Lauren, Sabrina, and Ann Marie loving each other. Note the hand hold.
One of my greatest fears in those dark days in the hospital tending the lifeless body of my baby girl was the thought of going home. How could I go home without her there? How could I leave her? The two times I left the hospital to try to get some sleep I went to my sister's house. I just couldn't go home.
Sunday, before we turned off the machines, my brother gave me a blessing. In it he quoted a scripture with which I was unfamiliar. "There is no fear in love; but perfect love casteth out fear" 1 John 4: 18. I felt a warm feeling of assurance come over me. Love was not something lacking in my heart or in my life or in my home. Love was like the air around me. It surrounded me and was keeping me alive breath by breath.
I thought of my girls and how much love my girls and how much all of us loved Camille. And suddenly I was no longer afraid to go home. I knew as long as our home was filled with that love, Camille would always be there, in our home, in the love.
The past three months, I have stressed the need for our home to be filled with love. This is not always easy. Kids fight. They get tired and grumpy and they bicker. Sometimes even the big people get tired and grumpy and bicker too. But there has definitely been more love in our home lately.

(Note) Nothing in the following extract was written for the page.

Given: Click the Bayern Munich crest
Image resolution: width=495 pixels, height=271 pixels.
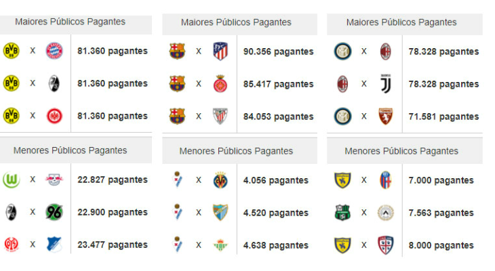Looking at the screenshot, I should coord(54,51).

I often find my girls being incredibly loving with each other. It brings me the joy I am seeking in my life. I found them all laying on each other in the photo above a couple weeks ago. I love the picture. I love those girls. And I love that they love each other.
I know I have talked about this before but I think it is worth the repeat because it is so easy to lose sight of the need for love to fill our homes. Life so easily distracts us. Like the other day when Lauren was climbing up on me for the hundredth time while I was trying to type something. Frustrated and annoyed, I finally asked her, "Why are you doing this? Why do you always have to sit on me?"
Her simple response brought me back and reminded me about what is important.
"Because I love you, Mama," she said. Love is really what it is all about.